A mulher correu o máximo que pode. Tentou entrar no elevador, mas dentro dele silhuetas surgiam do chão. O cheiro de podre invadiu todo o andar, e ela estava sem saber para onde ir. Avistou a escada de emergência. Correu na direção da porta de sua esperança, e praticamente se jogou contra a pesada porta vermelha tentando abri-la. Sentiu alguém esbarrar contra ela. Não parou para olhar. Apenas continuou.
A escada estava escura. As luzes se acendiam automaticamente conforme a pessoa passasse pelo sensor de presença. Antes disso, tudo era breu. Ela desceu aos tropeços o lance de escadas. Viu o número 14º escrito a pincel na parede mal rebocada. Buscou folego para mais o outro lance de degraus. Ao chegar ao sensor de presença, o número que se iluminou a assustou. Novamente o 14.
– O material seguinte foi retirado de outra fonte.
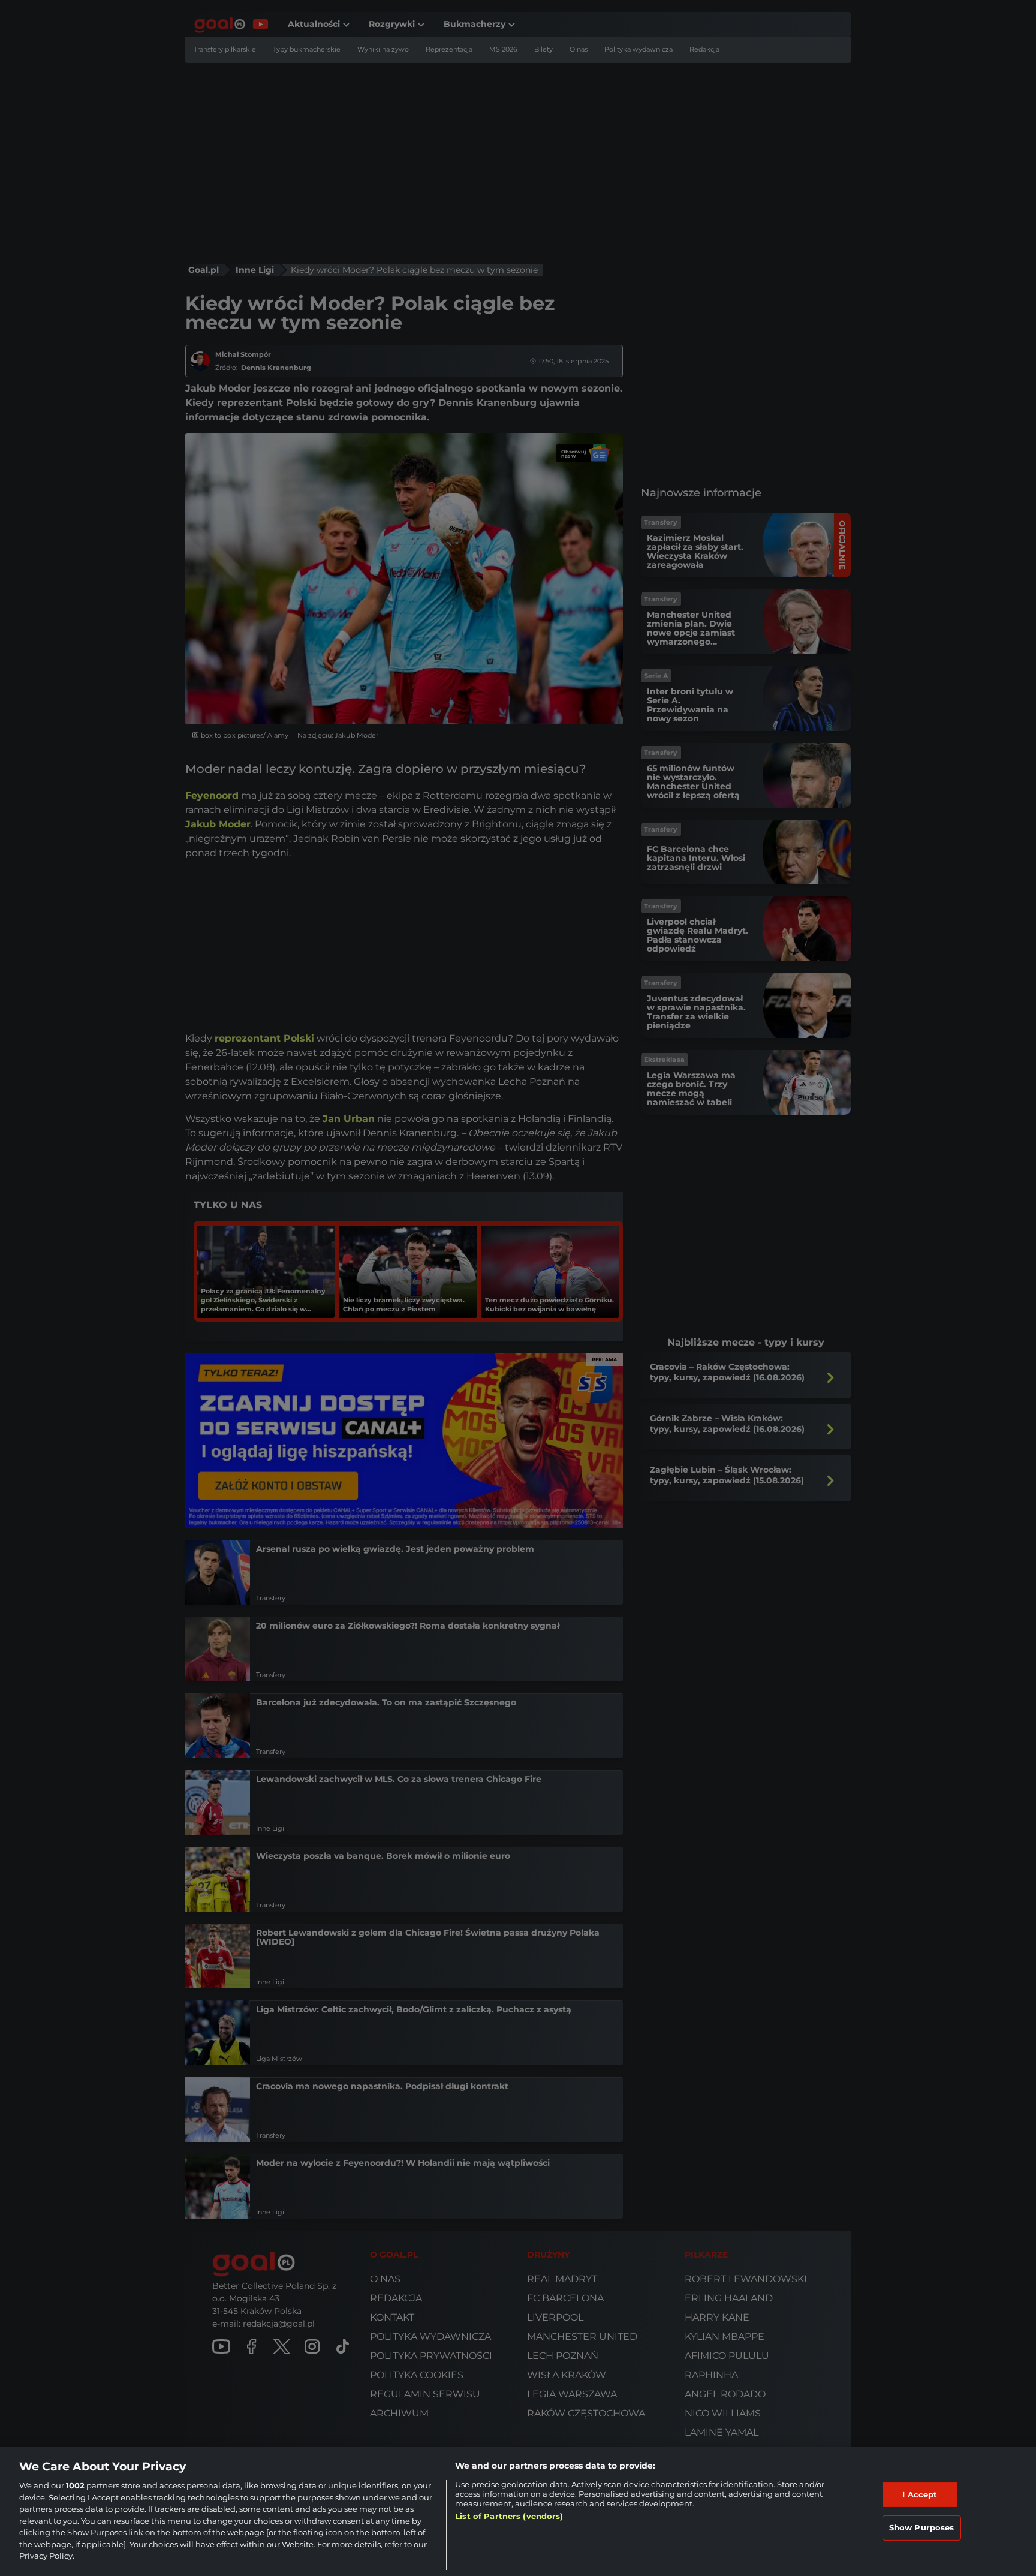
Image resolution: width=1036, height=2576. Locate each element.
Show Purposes (921, 2527)
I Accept (919, 2494)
Continuou descendo, descendo, perdendo o fôlego, e sempre o 14 a esperava no andar seguinte. Era como se o prédio não tivesse fim. Sua boca seca, seus pés doloridos não eram o suficientemente fortes para fazê-la desistir. Resolveu entrar pela porta de emergência e ver se havia algo errado realmente. Ao abrir o pesado retângulo de chumbo, sentiu alguém batendo contra seu corpo. Ao observar novamente, e com uma estranha sensação de déjà vu, viu-se descendo a escada desesperada. E ao esticar o pescoço um pouco mais, viu o homem da entrevista, cercado de silhuetas malignas, esperando-a tranquilamente.
Ela tornou a tentar descer a escada. Ouvia passos, e esbarrava em si própria. Era como um pesadelo. Era como um inferno. Sentou-se para respirar melhor. Sentou-se e tentou buscar saliva para engolir. Sentiu seus olhos doerem. Estavam ficando pesados. Suas cópias continuavam a descer a escada, passando por ela chorando e esbarrando contra seu ombro. Estava entrando em pânico. A vontade de gritar foi crescendo como a ânsia de vômito. Sentiu o grito chegar à ponta de sua língua.
Berrou. E seus olhos se entregaram a força que os tentavam a se fechar.
Ao acordar, estava diante do homem novamente.
- Plano dentário. Plano de saúde. E só quero saber se és pura. Nosso chefe faz muita questão.
Marilia olhou ao redor. O escritório era estranho. Sem espelhos. Sobre a cômoda, várias garrafas de um liquido espesso e vermelho. Marilia começou a chorar. A outra entrevista já havia se passado. Continuaria desempregada, com mãe doente, e sem saber quando teria outra oportunidade.
Ela assentiu com a cabeça e fechou os olhos. Apenas entendeu a importância de sua resposta, quando no primeiro dia de trabalho, conhecera o chefe, e desde então, começara a abolir a luz do sol, e a sentir uma sede exacerbada por sangue humano.
Marília estava empregada. E não morreria de trabalhar.